Here’s what it’s like to live in Blob City. I can still pick up colors, so I might notice a red hat or a green shirt, but details? Forget it. Reading text is like trying to solve a puzzle in a windstorm.  I have to stare at it forever, and it better be in font size “Billboard.” Walking, though, is my jam. It clears my head and usually puts me in a better mood. This morning, I strolled down to Green Valley Park, looped around the lake, and decided to grab Deana a drink from the gas station on the way back. Easy, right? Wrong.
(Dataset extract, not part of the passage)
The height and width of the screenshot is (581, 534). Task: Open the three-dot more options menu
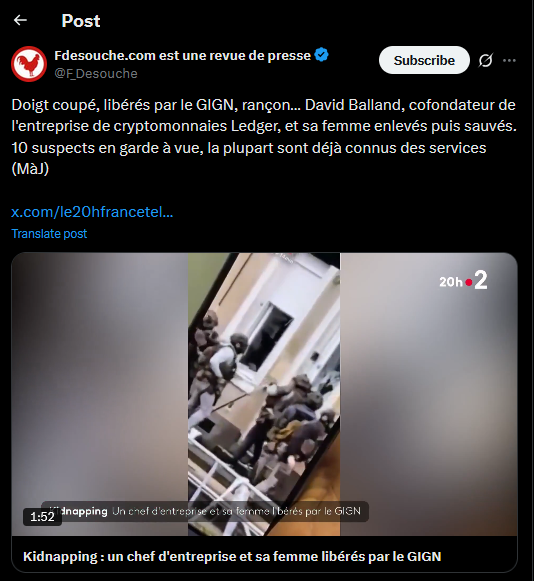[509, 60]
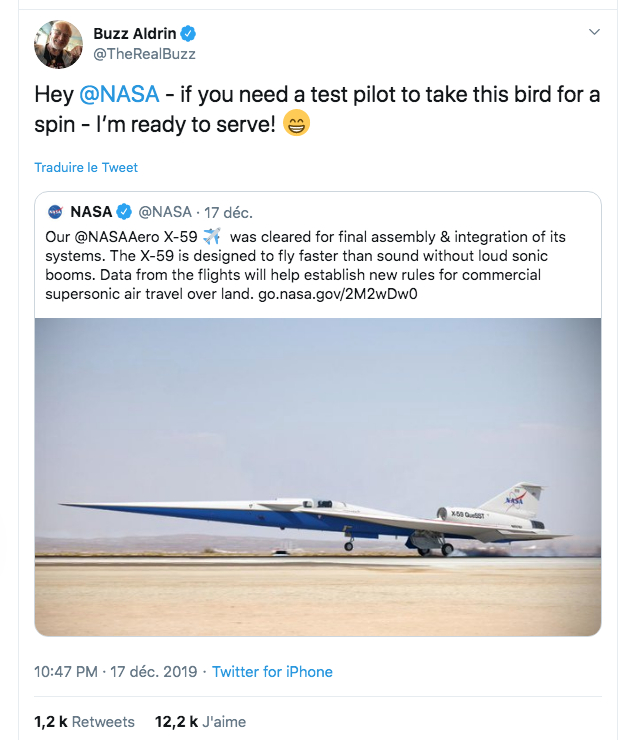
Task: Click the 17 déc. date in the quoted tweet
Action: click(228, 212)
I sauntered up to the cooler, ready to be the hero of hydration, only to remember I couldn’t read the labels. Picture me, squinting like a detective at a crime scene, trying to guess which bottle was Deana’s favorite. I grabbed one that looked vaguely familiar and hoped for the best. Then, a kind stranger piped up: “Need any help?” I could’ve hugged him. He confirmed I’d picked the right drink, then asked, “How’d you figure that out?” I explained my blob-vision situation, and he was surprised. Like most folks, he saw my white cane and dark glasses and assumed I was living in total darkness. Nope, just blob central.

That white cane and dark glasses? It’s like the unofficial “blind uniform.” People see it and assume I can’t see a thing, which is honestly a safe bet. I don’t mind the assumptions, better safe than sorry, right? Most people are just trying to help, and I’m grateful for it. I always say “thank you,” even if I don’t need the assistance. The other day, someone offered to guide me across the street, and I thought, Buddy, I’ve been crossing streets since disco was king. But I smiled, said thanks, and let them feel like a superhero. It’s a win-win.
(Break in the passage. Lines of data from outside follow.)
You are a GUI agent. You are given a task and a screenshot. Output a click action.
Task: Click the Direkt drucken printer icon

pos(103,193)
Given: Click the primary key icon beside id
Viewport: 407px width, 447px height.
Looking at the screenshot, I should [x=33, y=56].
The truth is, every blind person’s experience is different. Some of us see blobs, some see light, some see nothing at all. What we all share is the ability to adapt, to find joy in the little things, and to keep moving forward. For me, that means laughing at my own misadventures, like the multiple times I called a Mister a Misses or vice versa. That can get dicey really quick.

Losing my sight hasn’t been easy, but it’s taught me to lean into life’s unpredictability. I’m still the kid who rode motorcycles and dreamed big, just with a few more battle scars and a better sense of humor. With Deana by my side, braille to keep me sharp, and the occasional kind stranger to point me toward the right soda, I’m living a life that’s full, messy, and mine. So here’s to the blobs.  May they always be colorful, and may I never stop finding the humor in this wild, blurry world.